While Eight Mile has the distinction of being the infamous dividing line between Detroit and the suburbs, Nine Mile symbolizes the beginnings of suburban sprawl — and white flight. Inner-ring suburbs, from St. Clair Shores to Eastpointe to Ferndale to Southfield, were the destination for Detroiters fleeing the city in search of better schools, more space, and services.
By Lake St. Clair, the median value of homes on the Nautical Mile — Jefferson between Nine and 10 Mile — is $110,000. Rows of modest brick bungalows and ranches line up neatly alongside manicured lawns. By Jefferson, there’s Fishbones, the local chain with a French Quarter flair.
As you head west to Eastpointe, the city may look like a typical suburb, but it has a rich history. According to the blog East Detroit Historical Society, Nine Mile was a country laneknown as School Road because there were several schools within proximity of each other; students would walk on a wood-plank sidewalk.

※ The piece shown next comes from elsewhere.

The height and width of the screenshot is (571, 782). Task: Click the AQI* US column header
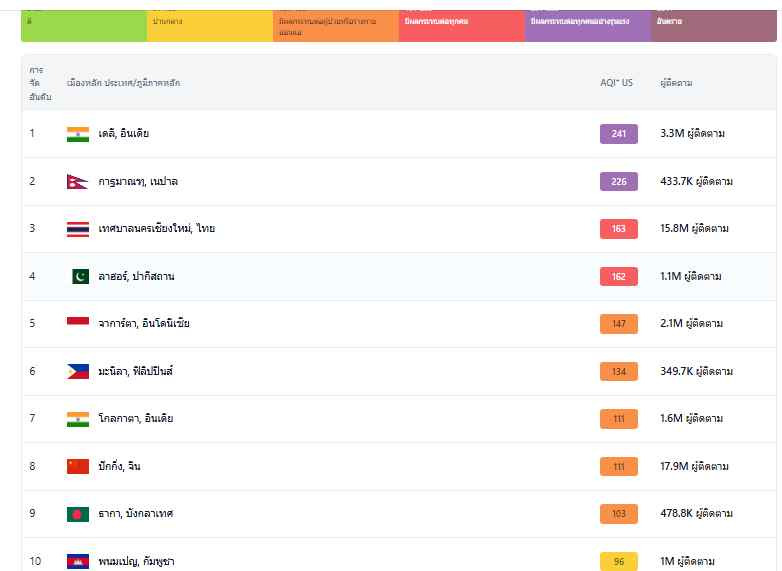pos(615,83)
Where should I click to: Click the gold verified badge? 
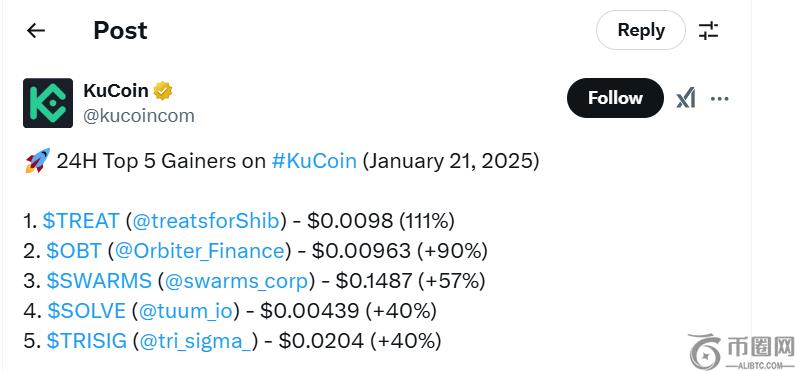point(163,91)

There are vestiges of the city’s former name of East Detroit: a bakery, the high school and the East Detroit Tiger Cats, a youth cheerleading and football team. Depending on your point of view, it changed in 1992 to identify more with the Pointes — or to distance themselves from Detroit.
According to census data, Macomb County — which Macomb Daily described in 2008 as having a reputation for being an “isolated, racist county” — has seen gains in African-American population, especially in Eastpointe and Warren.
One stretch shows mainly auto-centric businesses — custom, collision, oil change shops — and strip mall after strip mall with CVS or Rite Aid thrown in for good measure. Also on this side of town: the Warren Stamping Plant and UAW Chrysler National Skill. Sandwiched between these symbols of our car culture is the Linh Son Tu Buddhist Temple in Warren.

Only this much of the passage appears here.